__Exercise prompt__:
Copy the lines below exactly. No picture goes into the copy.
————
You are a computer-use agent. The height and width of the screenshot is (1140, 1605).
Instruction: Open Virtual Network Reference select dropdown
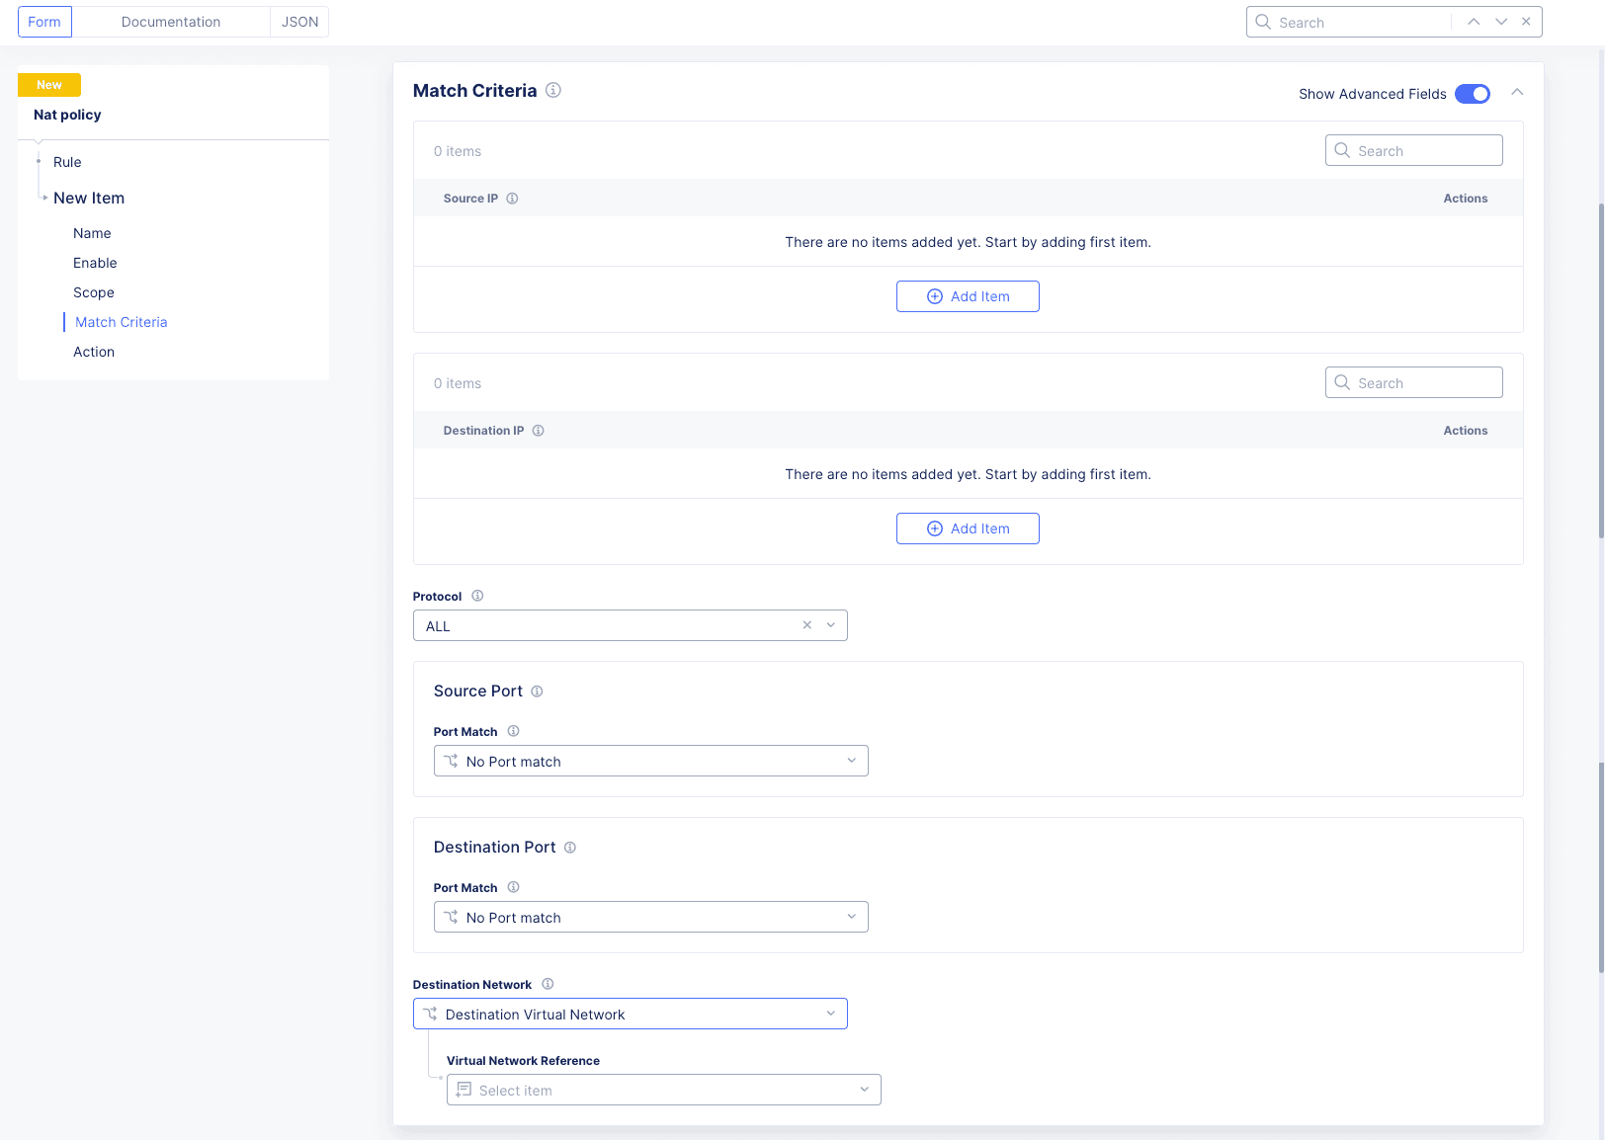tap(663, 1090)
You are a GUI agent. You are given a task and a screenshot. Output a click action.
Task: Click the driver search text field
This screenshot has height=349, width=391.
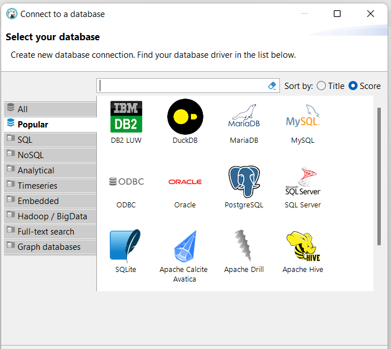181,86
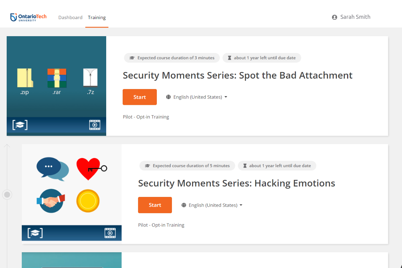Click the timeline circle marker on left
402x268 pixels.
tap(7, 194)
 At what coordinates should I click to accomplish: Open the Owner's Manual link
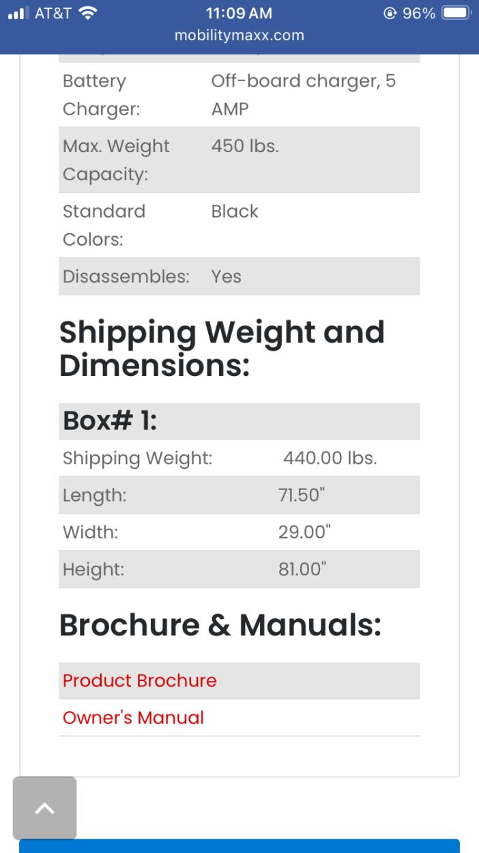point(133,717)
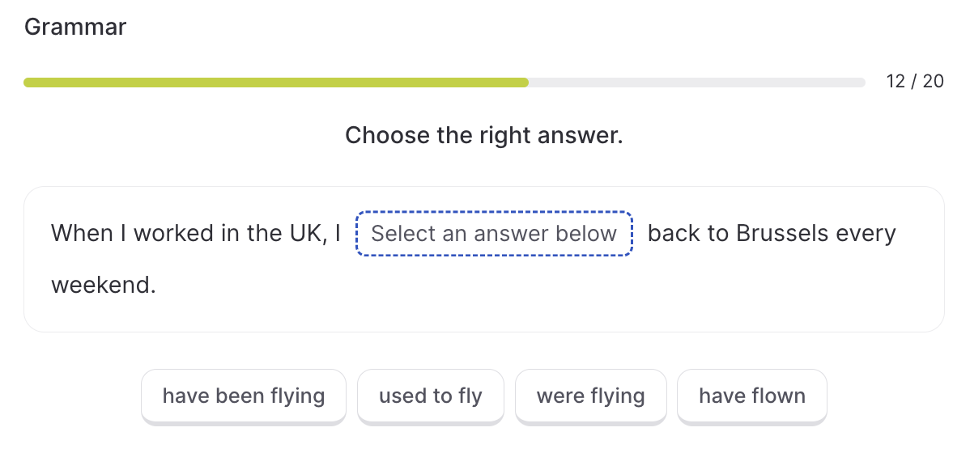Image resolution: width=970 pixels, height=453 pixels.
Task: Click the '12 / 20' question counter
Action: pyautogui.click(x=915, y=82)
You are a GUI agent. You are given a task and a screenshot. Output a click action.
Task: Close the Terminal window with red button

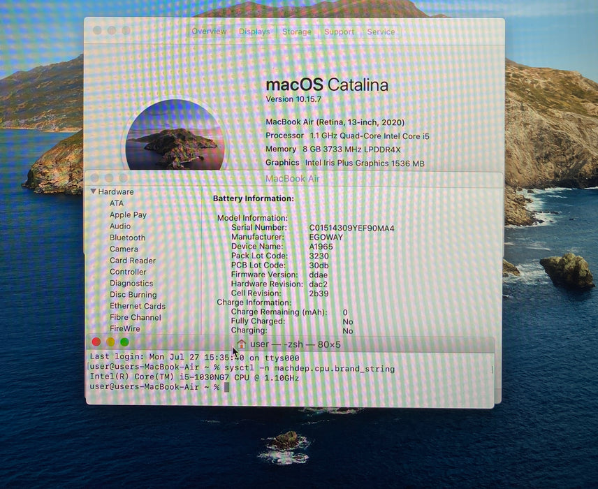(x=96, y=342)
————
__Written answer__:
You are a computer-use agent. The height and width of the screenshot is (1140, 1605).
Instruction: Open Virtual Network Reference select dropdown
tap(663, 1090)
You are a GUI agent. You are given a task and a screenshot. Output a click action.
Task: Click the driver search text field
This screenshot has height=349, width=391.
181,86
Click the timeline circle marker on left
402x268 pixels.
tap(7, 194)
 At what coordinates should I click to accomplish: Open the Owner's Manual link
point(133,717)
Image resolution: width=970 pixels, height=453 pixels.
Task: Click the '12 / 20' question counter
Action: pyautogui.click(x=915, y=82)
You are a GUI agent. You are given a task and a screenshot. Output a click action.
Task: Close the Terminal window with red button

(x=96, y=342)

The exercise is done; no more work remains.